Realtor.com data indicates no significant change in DC home prices or listing activity since President Donald Trump assumed office. “DC is not a booming market, but it’s not crashing either,” says Joel Berner, senior economist at Realtor.com. In early February, 2,829 homes were listed for sale in the DC region—only nine more than last year during the same period.

The total supply of homes for sale in metro DC has increased by about 40% from a year ago, aligning with national trends. Listing prices have decreased by 3%, which mirrors a national decline of 1.4%. Approximately 5% of active listings had price reductions, unchanged from last year.

Local agents report uncertainty due to the new administration but no panic selling yet. Jay Nix from Compass Real Estate noted that buyers and sellers are waiting to see future developments: “So right now, no fire sales, no deals to be had yet.”

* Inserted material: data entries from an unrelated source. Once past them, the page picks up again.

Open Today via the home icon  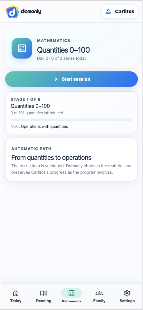pos(16,293)
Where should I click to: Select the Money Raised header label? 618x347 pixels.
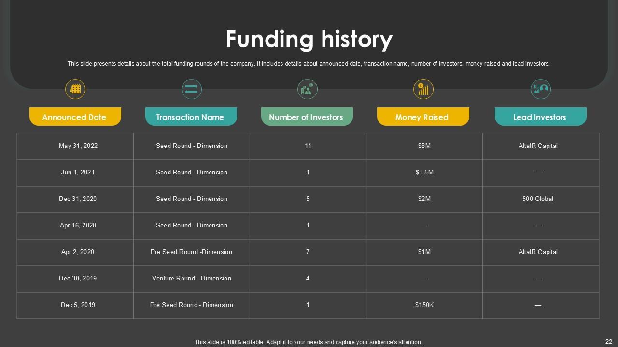click(x=422, y=117)
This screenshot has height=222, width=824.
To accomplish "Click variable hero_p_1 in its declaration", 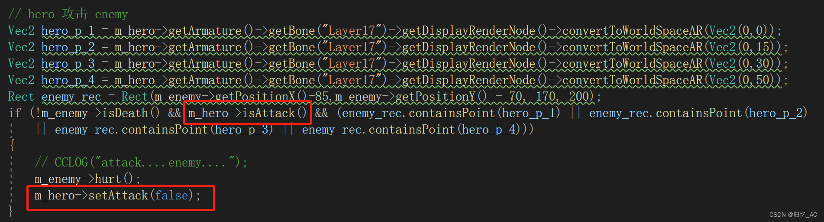I will click(68, 31).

Despite false claims of a market crash, Trump’s policies could still impact DC’s housing market. Changes in government spending and hiring may influence buyer demand. However, only about 9% of the regional workforce is directly employed by the federal government.

Lawrence Yun from the National Association of Realtors stated: “Given the highly educated workforce in the DC region, many companies want to tap that workforce.” As spring approaches, time on the market has decreased compared to last year—a sign of potential strengthening.

“The things we’d look for in a market that is truly struggling is an increase in time on market,” says Berner. He adds that homes are spending less time on the market than last year and are experiencing fewer price reductions.